From the material below, pull each line containing the string "computer".

#### [EXCERPTED DATA]
*** Begin section ***
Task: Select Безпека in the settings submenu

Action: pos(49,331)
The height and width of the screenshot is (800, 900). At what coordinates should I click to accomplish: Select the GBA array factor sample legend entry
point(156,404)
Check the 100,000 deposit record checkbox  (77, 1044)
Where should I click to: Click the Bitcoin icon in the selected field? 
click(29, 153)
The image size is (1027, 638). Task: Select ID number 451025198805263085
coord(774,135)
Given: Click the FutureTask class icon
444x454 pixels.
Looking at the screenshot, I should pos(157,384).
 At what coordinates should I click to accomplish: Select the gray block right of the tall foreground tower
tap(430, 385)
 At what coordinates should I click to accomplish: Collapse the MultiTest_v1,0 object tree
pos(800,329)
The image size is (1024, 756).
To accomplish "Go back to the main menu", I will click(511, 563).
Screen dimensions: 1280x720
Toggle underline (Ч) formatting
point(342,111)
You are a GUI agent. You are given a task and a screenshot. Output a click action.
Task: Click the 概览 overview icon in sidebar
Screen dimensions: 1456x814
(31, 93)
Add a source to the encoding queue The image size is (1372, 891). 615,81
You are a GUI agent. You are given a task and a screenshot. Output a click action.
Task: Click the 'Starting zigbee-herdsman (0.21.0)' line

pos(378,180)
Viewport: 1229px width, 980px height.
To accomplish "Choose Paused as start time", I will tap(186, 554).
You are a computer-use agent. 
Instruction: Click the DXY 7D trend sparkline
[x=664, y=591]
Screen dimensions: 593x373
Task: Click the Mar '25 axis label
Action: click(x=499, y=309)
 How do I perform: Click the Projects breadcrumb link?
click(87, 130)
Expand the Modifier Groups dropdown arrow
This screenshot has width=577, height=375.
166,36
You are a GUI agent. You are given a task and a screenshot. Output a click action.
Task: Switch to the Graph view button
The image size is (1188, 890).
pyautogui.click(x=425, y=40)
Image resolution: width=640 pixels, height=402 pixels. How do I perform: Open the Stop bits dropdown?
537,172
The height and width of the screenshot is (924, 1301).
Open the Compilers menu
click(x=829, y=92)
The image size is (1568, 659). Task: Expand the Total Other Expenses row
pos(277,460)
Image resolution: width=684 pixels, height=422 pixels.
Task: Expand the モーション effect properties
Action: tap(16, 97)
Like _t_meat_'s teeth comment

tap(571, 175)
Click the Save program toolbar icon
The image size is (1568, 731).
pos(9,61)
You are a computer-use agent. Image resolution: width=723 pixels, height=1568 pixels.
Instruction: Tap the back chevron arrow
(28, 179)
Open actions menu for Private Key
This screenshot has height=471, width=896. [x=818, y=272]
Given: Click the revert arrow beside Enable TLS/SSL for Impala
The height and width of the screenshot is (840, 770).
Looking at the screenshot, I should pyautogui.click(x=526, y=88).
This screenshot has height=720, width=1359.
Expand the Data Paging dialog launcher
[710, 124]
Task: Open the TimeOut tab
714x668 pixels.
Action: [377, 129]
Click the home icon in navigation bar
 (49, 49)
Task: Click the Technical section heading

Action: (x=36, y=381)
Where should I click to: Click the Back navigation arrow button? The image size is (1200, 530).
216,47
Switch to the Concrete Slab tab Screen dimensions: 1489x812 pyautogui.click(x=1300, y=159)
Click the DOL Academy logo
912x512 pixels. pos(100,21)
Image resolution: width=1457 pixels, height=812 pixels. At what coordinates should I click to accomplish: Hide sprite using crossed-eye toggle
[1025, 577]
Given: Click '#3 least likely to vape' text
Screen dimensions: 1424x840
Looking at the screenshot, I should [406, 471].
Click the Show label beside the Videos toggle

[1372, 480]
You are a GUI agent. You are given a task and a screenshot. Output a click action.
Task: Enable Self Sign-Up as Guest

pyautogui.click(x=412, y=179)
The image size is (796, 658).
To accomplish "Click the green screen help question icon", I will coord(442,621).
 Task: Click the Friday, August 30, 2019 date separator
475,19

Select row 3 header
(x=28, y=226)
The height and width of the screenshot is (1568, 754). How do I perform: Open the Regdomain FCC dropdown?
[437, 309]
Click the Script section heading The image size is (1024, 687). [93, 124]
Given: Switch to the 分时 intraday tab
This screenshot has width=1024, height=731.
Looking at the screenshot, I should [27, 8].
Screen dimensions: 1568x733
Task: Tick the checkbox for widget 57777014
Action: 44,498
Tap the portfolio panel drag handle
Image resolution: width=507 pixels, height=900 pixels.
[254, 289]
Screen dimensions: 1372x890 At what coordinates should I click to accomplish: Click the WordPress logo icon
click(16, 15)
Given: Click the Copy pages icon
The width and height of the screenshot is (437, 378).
*** End section ***
#### [SOLUTION TO THE EXERCISE]
You are a computer-use agent. 
You are a computer-use agent. Image resolution: width=723 pixels, height=1568 pixels.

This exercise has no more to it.